# Laptop Spec Analysis: Algorithm Efficiency and Data Analysis

#### Here, I will create and recreate a class object in python that becomes more efficient with each iteration.

In [8]:
import csv

with open("laptops.csv") as file:
    csv_reader = list(csv.reader(file))
    header = csv_reader[0]
    rows = csv_reader[1:]
    
print(header)

['Id', 'Company', 'Product', 'TypeName', 'Inches', 'ScreenResolution', 'Cpu', 'Ram', 'Memory', 'Gpu', 'OpSys', 'Weight', 'Price']

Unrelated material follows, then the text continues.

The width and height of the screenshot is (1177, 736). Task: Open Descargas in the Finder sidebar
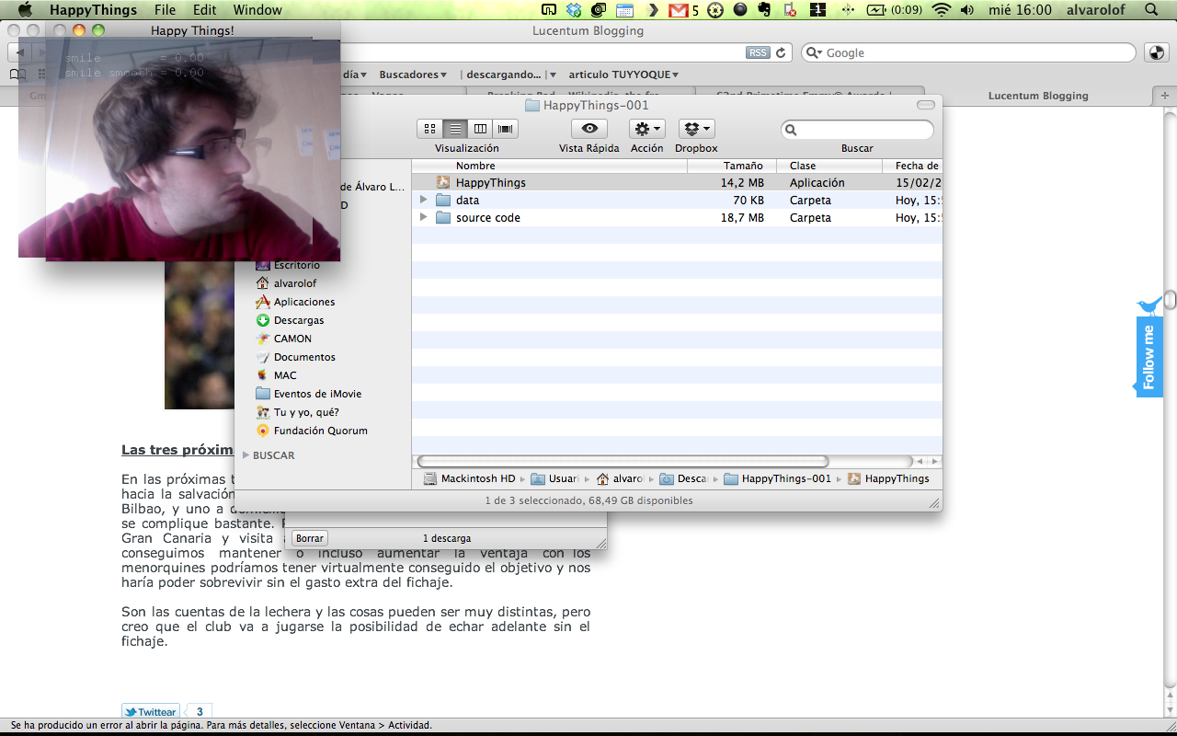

First iteration of the Inventory Class:

In [9]:
import csv

class Inventory():
    def __init__(self, csv_filename):
        with open(csv_filename) as file:
            csv_reader = list(csv.reader(file))
            self.header = csv_reader[0]
            self.rows = csv_reader[1:]
            for thing in self.rows:
                price = int(thing[-1])
                thing[-1] = price
                
                
                
                
thing = Inventory('laptops.csv')
print(thing.header)
print(len(thing.rows))
            

['Id', 'Company', 'Product', 'TypeName', 'Inches', 'ScreenResolution', 'Cpu', 'Ram', 'Memory', 'Gpu', 'OpSys', 'Weight', 'Price']
1303


Second iteration of the Inventory Class:

In [10]:
import csv

class Inventory():
    def __init__(self, csv_filename):
        with open(csv_filename) as file:
            csv_reader = list(csv.reader(file))
            self.header = csv_reader[0]
            self.rows = csv_reader[1:]
            for thing in self.rows:
                price = int(thing[-1])
                thing[-1] = price
                
    def get_laptop_from_id(self, laptop_id):
        for item in self.rows:
            if item[0] == laptop_id:
                return item
        return None
            

thing = Inventory('laptops.csv')
print(thing.get_laptop_from_id('3362737'))
print(thing.get_laptop_from_id('3362736'))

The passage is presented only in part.